***** Trecho fornecido
# Tolo/Tonto e Esperto/Inteligente



## Ignacio_arg

*Oi gente

Hoje tenho uma nova dúvida

Gostaria de saber se no Brasil há alguma diferença entre tolo/tonto e esperto/inteligente

Qual delas é mais empragada na fala?

Obrigado pela ajuda!*


----------



## Vanda

Acho que dizemos mais tolo do que tonto. E esperto usamos mais num sentido diferente de inteligente.
Esperto = 
2. Que percebe e compreende as coisas com facilidade; que age com presteza e eficiência.
3. Que pratica atos desonestos ou imorais para iludir ou lograr os outros; ESPERTALHÃO: O vendedor esperto tentou me enganar no troco.


Portanto, estes são os sentidos em que mais usamos esperto. Um é positivo (significado 2), a pessoa que sabe se virar com inteligência, entende as coisas rapidamente e sabe usar o que aprende. O outro significado (3), é o espertalhão, a pessoa que usa a inteligência para enganar as pessoas. 
​


----------



## WhoSoyEu

Esperto = listo
Inteligente = inteligente.


----------



## patriota

Vanda said:


> Acho que dizemos mais tolo do que tonto.


Não quis dizer o contrário? Tolo é mais leve e poético, enquanto tonto é um insulto direto.


----------



## Vanda

É, na verdade, acho que a gente diz a esmo, né? Tontolão, por exemplo, a toda hora.


----------



## Ignacio_arg

*Obrigado pela ajuda *


----------



## CarlitosMS

Já agora, espertalhão = listillo (en el sentido de astuto o aprovechado), a terminação aumentativa _-alhão_ dá ao adjetivo uma carga irrisória/satírica/trocista/irónica/sarcástica/ridícula/humorística, como também acontece com _parvalhão_ (tontorrón o tontaina).

Um abraço a todos
Carlos M.S.


----------



## gato radioso

Sempre julguei que "esperto" era equivalente a "astuto" e não a inteligente.


----------



## Ari RT

gato radioso said:


> Sempre julguei que "esperto" era equivalente a "astuto" e não a inteligente.



E vai por bom caminho. Esperto, desperto, agudo de raciocínio, vívido, rápido, desenrolado, listo (ES), (d)espabilado (ES), astuto (PT e ES). Pessoa que goza da faculdade de resolver problemas. Não se trata necessariamente de pessoa inteligente. Pode ser simplesmente uma questão de abordagem prática da vida.
Inteligência refere-se ao poder de processar informações e atuar em conformidade com conclusões de alta qualidade alcançadas por meio desse poder de processamento. Pode-se ser inteligente e ainda assim "enrolado", lento, "apatetado", apalermado, perdido, desorientado. Os pacientes da síndrome de Asperger, por exemplo, costumam ter um tipo especialmente agudo de compreensão do mundo e no entanto limitada capacidade de interagir com esse mundo. Pensando bem, os seres humanos mais notavelmente inteligentes que encontrei ao longo da vida eram quase todos "bichos raros". 
Tampouco se confunda inteligência com educação formal.
**********
***** Dados disponíveis
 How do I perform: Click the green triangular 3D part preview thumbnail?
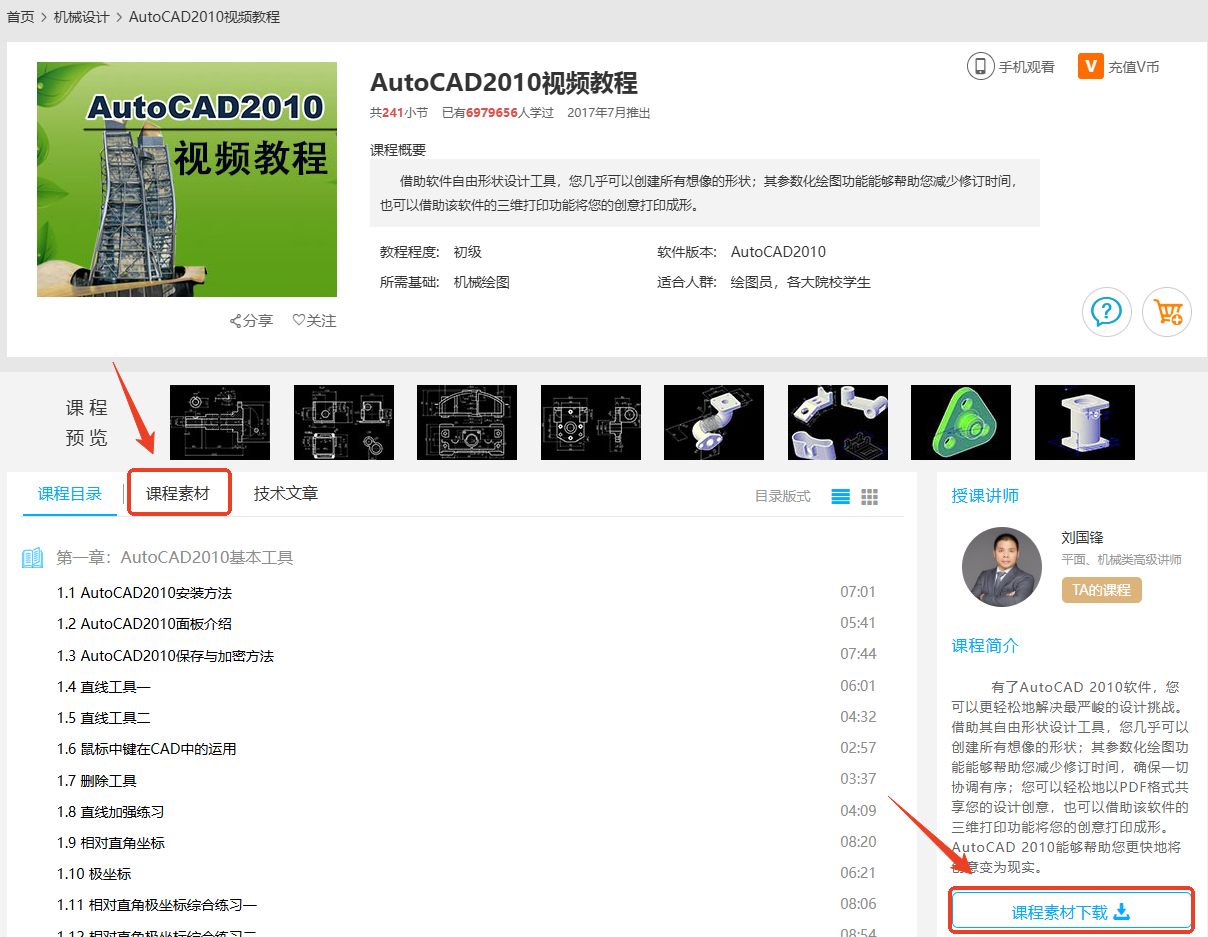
**********
Enunciado da tarefa:
Dê continuidade à discussão do fórum sobre o uso de tolo, tonto, esperto e inteligente, começando logo após a última frase apresentada. Os dados não desempenham nenhum papel neste caso.

Resposta à tarefa:
----------



## gato radioso

Gracias por tu estupenda aportación.


----------



## Dymn

Perdonad por la duda tan sencilla pero creía que "_tonto_" era más bien "mareado" en castellano, o que al menos ambos significados convivían siendo "mareado" el original. ¿No es así? ¿Sólo tenemos el contexto para distinguir cuando nos referimos a una cosa o a la otra?


----------



## patriota

"_Ser tonto_" é a mesma coisa para todos. O único segredo é que, em português, "_estar tonto_" geralmente significa "_estar mareado o anonadado_".
_
Él es tonto. Soy tonto. ¡Tonto!
Ele é tonto. Sou tonto. Tonto!

Tu hijo ya está tonto de tanto jugar Fortnite.
O teu filho já ficou *burro* de tanto jogar Fornite.

Me tomé muchas birras y ahora estoy mareado/me mareé.
Tomei todas e agora estou tonto (com tontura).

Leí su diario y me quedé anonadado.
Li o diário dela e fiquei tonto/parvo (perplexo).
_


----------



## gato radioso

Nós também dizemos às vezes _estar tonto. _A nuance em espanhol é que se diz de alguém que teve algum desleixo o fez torpemente alguma coisa, enquanto _ser tonto_ é um rasgo permanente da personalidade de alguém.
Ex: O teu irmão, que tirou o _carnet de conducir _há uma semana, está a estacionar o carro pela primera vez. Ele é muito torpe: empoleirou uma roda no passeio, bateu no carro que ficava à frente.... e tu já estás cheio de impaciência. Dirias:
_¡Hombre! Mira que estás tonto ¿eh?_
Também usaríamos a expressão no contexto de alguém ficar perplexo, mas não quando se bebe álcool moderadamente (isto é: chegar a um estado de ligeira euforia e desinibição, mas não se embebedar realmente), nestes casos diz-se _estar alegre_, _estar mareado, estar achispado_ ou _estar piripi_.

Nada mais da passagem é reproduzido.